PROMPT: Starting with the line that contains "coordinates (46, 757)." and continuing through the line that contains "Describe the element at coordinates (517, 229)", express those lines from the items below as a Markdown table. Use the columns Number and Line, number each row, and leave out any blank lines.

DATASET:
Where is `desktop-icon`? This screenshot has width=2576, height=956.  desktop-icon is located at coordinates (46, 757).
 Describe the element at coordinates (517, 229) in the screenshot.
==
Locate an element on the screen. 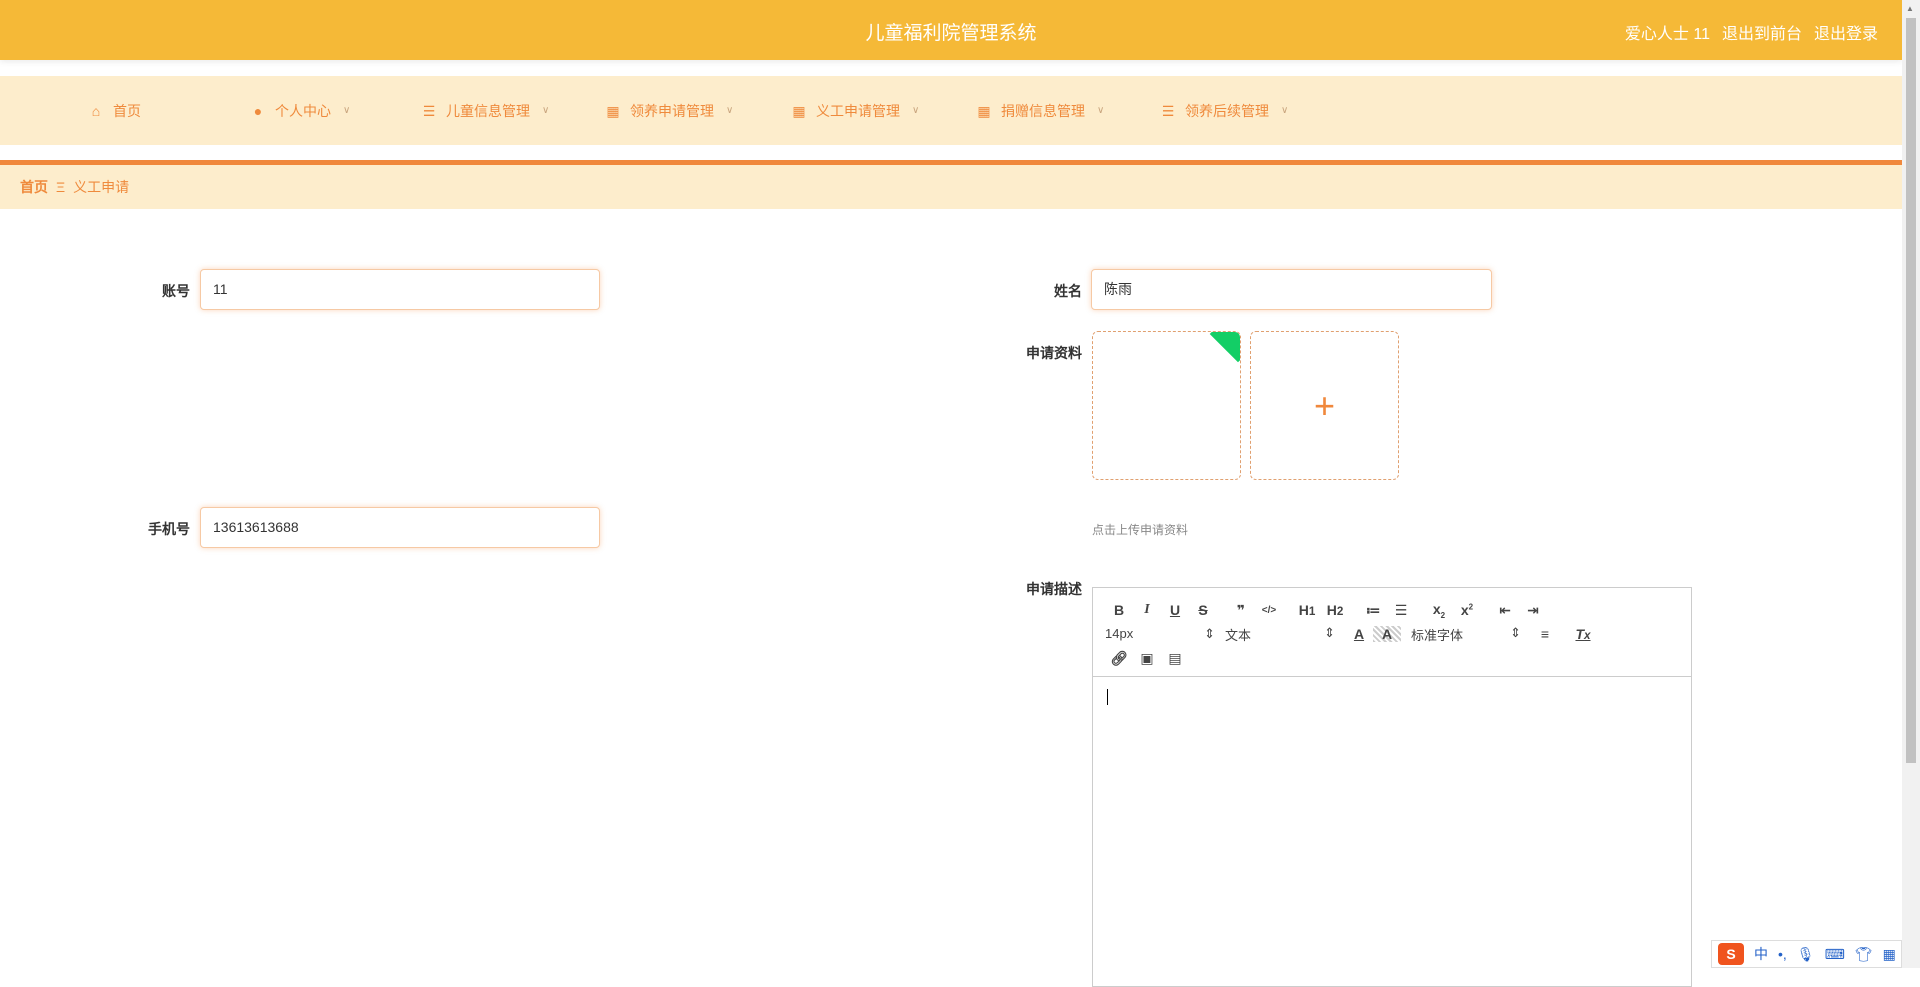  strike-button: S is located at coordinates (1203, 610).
==
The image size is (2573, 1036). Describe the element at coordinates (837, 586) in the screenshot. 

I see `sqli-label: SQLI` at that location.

RESPONSE AREA:
| Number | Line |
|---|---|
| 1 | Where is `desktop-icon`? This screenshot has width=2576, height=956.  desktop-icon is located at coordinates (46, 757). |
| 2 |  Describe the element at coordinates (517, 229) in the screenshot. |